If you want to argue this though we can. I checked around and there are different estimates on how much it costs to wash one load of laundry on cold using your dryer set on medium to dry. The costs ranged from about 12 cents to 34 cents depending on where I looked. We’ll use the top range; 34 cents.
According to the book The Complete Tightwad Gazette, it takes about 200 napkins in your typical sized washer to make a full load. That’s worth washing your own set of 36-40 napkins about 5 times, or about 24 full loads of napkins per year, which works out to around $8.00 a year. Even if you add in soap costs, it’s clear that washing cloth napkins can’t outweigh the costs of buying paper.
Then you have to factor in the savings from long-term use. The real way that cloth napkins add up to real savings is over many years; not just five. The typical life span of your cloth napkins (as noted above) is about 6-8 years but since I use them to clean with long after that I also save money by not buying paper towels. Since cloth napkins last longer than five years, you’ll have to consider the on-going cost of paper vs. your still going strong cloth napkins.
Money saved over five years if you switch to cloth…
It really depends.
Five year’s worth of eco-friendly cloth napkins for a family of four = $20 to $108.00 + about $60 for five years worth of washing (and I rounded up big time for soap use and energy fluctuation)
- Total cost over five years = $80-$168
Five year’s worth of disposable paper napkins for a family of four = $322.64 to $2,635.60 depending on the type of napkins you buy. Bulk is WAY better.

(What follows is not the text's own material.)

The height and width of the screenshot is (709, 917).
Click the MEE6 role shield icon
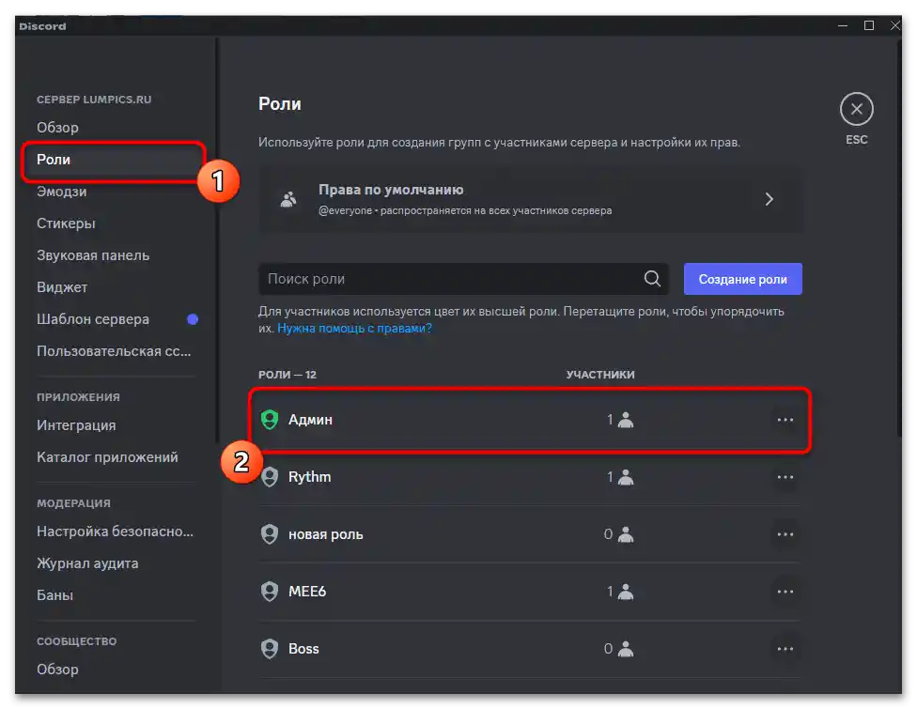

The best deal is actually bulked recycled (oddly).
Savings with cloth napkins over five years…
- If you go from non-bulk paper napkins to homemade/thrift cloth napkins = $2,556.00
- If you go from non-bulk paper napkins to eco-friendly new cloth napkins =$2,463.00
- If you go from bulk recycled paper napkins to homemade/thrift cloth napkins = $242.00
- If you go from bulk recycled paper napkins to eco-friendly new cloth napkins = $155.00
In other words, to know how much you could save you have to be honest about what sort of paper napkins you buy and how many you use. In homes where paper napkins are used it’s been my experience that more paper napkins per meal are used though. Especially when there are kids in the family. Also, while bulk napkins are obviously available, little expensive packs of napkins sell, so someone is buying them. If that’s you, you’re the family who will see the most savings with cloth napkins.
UM????: If you’re already buying recycled paper napkins in bulk using cloth won’t save you much money. If you’re using non-bulk, non-recycled paper napkins, using cloth will save you scads. No matter what, cloth napkins will lower your footprint. Since the savings on cloth napkins vs. paper aren’t as clear cut as disposable water bottles vs. reusable water bottles, I’m going to have to cut the difference. Mid level you’ll spend $124.00 on cloth napkins and $1,478 on paper. There’s not a huge savings here. Just $1,354 over five years. Too bad, but still I recommend using cloth.
END RESULT: We’re trying to save $50,000 and so far we’ve saved $7,534.00 That leaves $42,466.00 left to save. Can we do it? Geez, not if we have more lackadaisical savings like this. Blah.
What are your thoughts on cloth napkins vs. paper napkins?